The Situation Doesn’t Add Up

, , , , | Learning | August 8, 2017

(I am in my last year of school, which usually results in a relaxed teaching atmosphere because everyone who is still there really wants to learn. For the last two years of school students can choose most of their courses; however, maths is mandatory for everyone. I end up in one of those mandatory classes. Needless to say, none of the students are too interested in the subject, just trying to pass. That year we are assigned a new teacher who is pretty young and obviously excited to start his first real teaching job. On the first day of class…)

Teacher: *after his introduction, beaming at the class* “So that’s enough about myself. Now, are you excited to study some maths? Tackle those solutions!”

(Embarrassed silence follows his words. Finally, a classmate speaks up slowly:)

Classmate: “Mr. [Teacher], do you realize what sort of course this is?”

Teacher: “Sure? Year 13, Basic Maths?”

Classmate: “And… sorry to kill your buzz, but none of us chose to be here. Basically, we sort of hate maths, but we have to endure it to get our certificates.” *several nods and murmurs of agreement from the rest of the class*

Teacher: *looks taken aback and sort of crestfallen* “But… I mean… You’re all… I mean, really? But maths is fun!”

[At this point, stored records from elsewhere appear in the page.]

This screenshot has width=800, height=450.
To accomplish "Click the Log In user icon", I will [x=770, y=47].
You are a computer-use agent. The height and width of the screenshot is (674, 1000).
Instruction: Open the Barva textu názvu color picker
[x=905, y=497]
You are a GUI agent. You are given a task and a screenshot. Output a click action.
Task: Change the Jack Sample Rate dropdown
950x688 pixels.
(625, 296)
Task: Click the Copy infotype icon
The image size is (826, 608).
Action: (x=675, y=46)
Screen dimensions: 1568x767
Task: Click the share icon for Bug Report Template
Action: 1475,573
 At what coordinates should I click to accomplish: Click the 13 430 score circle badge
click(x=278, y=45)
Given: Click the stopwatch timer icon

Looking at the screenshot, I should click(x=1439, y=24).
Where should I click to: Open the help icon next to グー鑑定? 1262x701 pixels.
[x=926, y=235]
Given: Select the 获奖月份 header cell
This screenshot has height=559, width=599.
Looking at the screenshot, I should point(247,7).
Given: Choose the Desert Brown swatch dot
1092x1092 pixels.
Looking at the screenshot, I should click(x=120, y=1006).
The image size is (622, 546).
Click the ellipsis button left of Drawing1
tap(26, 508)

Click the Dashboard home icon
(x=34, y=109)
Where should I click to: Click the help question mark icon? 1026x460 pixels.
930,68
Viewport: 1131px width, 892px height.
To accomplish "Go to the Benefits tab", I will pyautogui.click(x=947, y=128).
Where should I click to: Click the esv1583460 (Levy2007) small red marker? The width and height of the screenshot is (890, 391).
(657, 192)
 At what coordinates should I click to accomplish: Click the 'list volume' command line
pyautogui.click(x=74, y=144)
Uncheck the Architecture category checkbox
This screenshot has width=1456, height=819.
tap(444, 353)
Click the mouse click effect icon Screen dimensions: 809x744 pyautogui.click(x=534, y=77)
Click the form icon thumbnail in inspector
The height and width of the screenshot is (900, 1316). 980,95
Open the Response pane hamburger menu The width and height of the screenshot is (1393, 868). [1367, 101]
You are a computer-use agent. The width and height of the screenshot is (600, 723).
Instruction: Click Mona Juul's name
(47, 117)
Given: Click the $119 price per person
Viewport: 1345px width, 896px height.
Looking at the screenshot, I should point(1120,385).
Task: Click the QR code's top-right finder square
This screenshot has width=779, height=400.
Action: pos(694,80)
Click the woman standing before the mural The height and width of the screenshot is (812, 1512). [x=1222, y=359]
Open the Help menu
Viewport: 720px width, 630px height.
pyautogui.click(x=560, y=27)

(In the end, we feel so sorry for him and his crushed hope that we come to an agreement: We’ll do the work willingly, no debating and moaning, as long as he accepts that this is certainly not ‘fun’ for us. In exchange he actually sets aside one hour per week for us to all play games together instead of doing coursework, complete with impromptu theatre or the occasional show organized by a student who was an amateur magician. It improves the mood so much that everyone puts in the work in their free time, and I actually pass the course with better grades than in the years before. At the end of the year, after grades are given and coursework completed, we have a couple lessons left with nothing to do, so we usually end up just chatting. On the last day ever, the teacher comes in and stands up proudly:)

Teacher: “Here’s to the end of my first year as a teacher. I’m happy to say you guys taught me more than I ever expected, and I want to thank you all for putting up with me and my apparently abnormal love for maths. May you all prosper in your non-scientific endeavours.”

(We all clapped and laughed. Afterwards, though, he added:)

Teacher: “Besides, I’m so f****** happy they assigned me the advanced class for next year. I’ll be with my kind again at last.”